The issue here is that the logic required appears to change between [Talkorder] values.

Per your example, you seem to want to group Bat Woman on a 41X and 211X basis. This would be solved by creating a new [Talkorder] column to group on that just cuts off the last digit, something like this:

Text.Start(Text.From([Talkorder]), Text.Length(Text.From([Talkorder])) - 1)

 

However, applying this logic then fails to group Robin Hood under a single [Talkorder] value of 81, as this would require evaluating [Talkorder] on both a 81X and 81XX basis. Similarly, it appears as though Wonder Girl's calls need to be evaluated on both a 61X and 61XX basis. This is mixed logic. 

 

Can you provide any additional information that would identifiy the type of logic that should be used in each scenario based on the data please?

 

Pete



Now accepting Kudos! If my post helped you, why not give it a thumbs-up?

Proud to be a Datanaut!




Thanks Pete, I think I may have found a working solution, just need to test it on a larger set of data. What I ended up doing was adding an extra column to capture the first two numbers of the Talkorders. Then grouping everything by date, name, talkid, newtalkorder. I then added the Table.Min column record based of the subtable of the grouped data to find the first Talkorder. Not sure if this is the most efficient way though.

 

Ok. This method doesn't sound like it would give you the output you requested intially.
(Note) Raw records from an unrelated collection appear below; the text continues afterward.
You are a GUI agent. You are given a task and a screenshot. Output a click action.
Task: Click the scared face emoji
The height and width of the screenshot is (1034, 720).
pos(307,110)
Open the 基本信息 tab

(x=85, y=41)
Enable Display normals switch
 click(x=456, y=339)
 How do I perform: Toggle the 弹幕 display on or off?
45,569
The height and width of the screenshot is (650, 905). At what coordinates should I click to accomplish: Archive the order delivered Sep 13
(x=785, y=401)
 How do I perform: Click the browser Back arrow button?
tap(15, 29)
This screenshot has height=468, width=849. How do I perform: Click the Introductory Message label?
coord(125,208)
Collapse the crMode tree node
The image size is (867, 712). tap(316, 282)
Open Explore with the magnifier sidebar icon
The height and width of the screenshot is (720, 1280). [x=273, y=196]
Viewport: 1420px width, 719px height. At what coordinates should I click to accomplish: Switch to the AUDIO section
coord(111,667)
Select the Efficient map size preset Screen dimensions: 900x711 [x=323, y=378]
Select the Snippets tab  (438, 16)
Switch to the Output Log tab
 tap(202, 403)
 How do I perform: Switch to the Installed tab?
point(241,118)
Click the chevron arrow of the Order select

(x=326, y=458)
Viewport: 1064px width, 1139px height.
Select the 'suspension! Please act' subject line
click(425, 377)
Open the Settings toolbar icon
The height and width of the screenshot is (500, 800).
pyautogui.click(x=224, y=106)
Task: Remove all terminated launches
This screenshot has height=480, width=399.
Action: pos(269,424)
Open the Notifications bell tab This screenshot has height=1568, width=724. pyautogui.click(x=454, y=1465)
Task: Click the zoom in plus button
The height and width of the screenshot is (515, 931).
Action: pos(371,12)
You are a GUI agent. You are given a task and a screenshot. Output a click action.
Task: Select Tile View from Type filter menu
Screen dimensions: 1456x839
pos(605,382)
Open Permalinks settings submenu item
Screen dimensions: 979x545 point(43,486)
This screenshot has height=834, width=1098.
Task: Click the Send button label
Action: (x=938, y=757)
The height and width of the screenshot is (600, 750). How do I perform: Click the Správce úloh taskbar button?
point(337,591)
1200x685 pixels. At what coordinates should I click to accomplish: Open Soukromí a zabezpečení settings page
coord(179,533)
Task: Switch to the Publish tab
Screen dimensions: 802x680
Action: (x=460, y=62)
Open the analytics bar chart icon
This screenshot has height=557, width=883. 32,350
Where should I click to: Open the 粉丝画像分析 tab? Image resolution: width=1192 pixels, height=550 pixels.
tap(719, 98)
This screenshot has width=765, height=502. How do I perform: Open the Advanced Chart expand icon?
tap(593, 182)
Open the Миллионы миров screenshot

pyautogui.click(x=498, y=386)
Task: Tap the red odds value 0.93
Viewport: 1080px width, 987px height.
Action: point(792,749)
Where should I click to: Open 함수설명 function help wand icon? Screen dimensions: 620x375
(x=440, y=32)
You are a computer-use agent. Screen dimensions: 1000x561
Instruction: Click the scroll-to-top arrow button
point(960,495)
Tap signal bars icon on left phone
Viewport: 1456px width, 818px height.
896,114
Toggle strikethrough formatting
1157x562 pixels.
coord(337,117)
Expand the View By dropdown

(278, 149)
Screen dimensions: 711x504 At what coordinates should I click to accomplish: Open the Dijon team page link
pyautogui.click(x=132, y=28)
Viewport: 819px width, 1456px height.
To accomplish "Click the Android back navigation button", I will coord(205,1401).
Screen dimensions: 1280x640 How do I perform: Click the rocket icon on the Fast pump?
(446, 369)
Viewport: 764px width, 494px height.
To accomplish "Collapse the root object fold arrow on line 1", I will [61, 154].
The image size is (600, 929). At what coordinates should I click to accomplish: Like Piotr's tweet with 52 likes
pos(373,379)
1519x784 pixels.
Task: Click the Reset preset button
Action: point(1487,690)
Taking the record with the min 2-digit [newtalkorder] would remove [newtalkorder] = 41 for Bat Woman, wouldn't it?

 

Pete



Now accepting Kudos! If my post helped you, why not give it a thumbs-up?

Proud to be a Datanaut!




No because the 2 digits ended up grouping all the talk orders the way I wanted it to and also seperate Bat Woman's 41x and 211x talkorders. Then by adding in the min column of the rawdata Talkorder into the sub table of the groupping, I was able to get what I wanted. 

 

I also bookmarked your links as well, they are extremely useful and will definetitly be referring back to it when I'm working with sub tables within columns.